Do You Want A Tan?

I’ve suffered from paleness all my life. When I was young, my Aunt Judy told me “brown fat is prettier than white fat,” as we slathered ourselves with tropical oil and sunbathed down by the creek. A few decades later, I know that cooking in the sun damages my cells and increases my risks for skin cancers so I now avoid sunbathing.

According to medicinenet.com
“Skin cancer is the most common form of human cancer. It is estimated that over 1 million new cases occur annually. The annual rates of all forms of skin cancer are increasing each year, representing a growing public concern. It has also been estimated that nearly half of all Americans who live to age 65 will develop skin cancer at least once.”

In Search Of The Perfect Fake Tan
I wore shorts once this summer. My family called me “mayonnaise legs” and put their sunglasses on to shield themselves from the glare. My red-skinned Indian husband called me “pale-face.”
So I began a quest in search of the perfect fake-tanner.

“Are you okay?” Nancy asked while we were out to dinner.
“Yes, why do you keep staring at me?”
“Because you were pale during hors de’oeuvres, coral during dinner, and orange by dessert.”
“Oh, it must be my new tanner.”
“What’s it called? Shades de’ Orange?”

The product’s ad promised that I’d get gradually darker; it didn’t explain that at midnight I’d turn into a pumpkin.

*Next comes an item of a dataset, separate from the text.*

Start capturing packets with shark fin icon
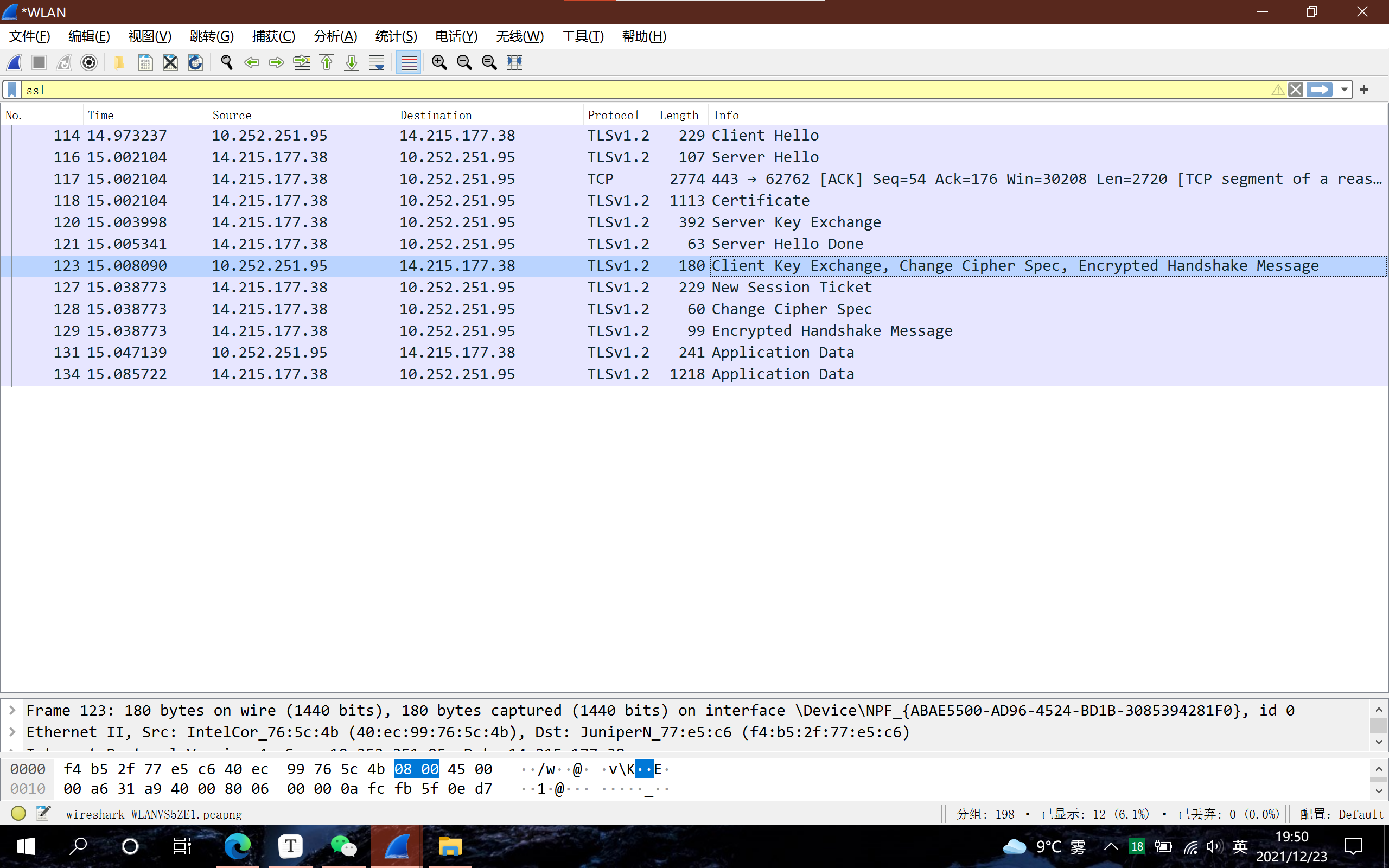Image resolution: width=1389 pixels, height=868 pixels. coord(14,62)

It hasn’t always been fashionable to be tanned. Back a few centuries, white was in. Women applied mercury and lead to their skin and even sipped arsenic to attain a lily-white complexion. Some even applied leeches to drain away the color. A tan was a sign that you were lower class and had to spend time outside working in the fields. It wasn’t until the twentieth century, when celebrities and millionaires began flocking to the Riviera for vacations and their brown hides were photographed that it became fashionable to be tanned.

If you still crave that tanned look, without the skin cancer, there are dozens of over-the-counter products. Obviously, I’ve tried a few.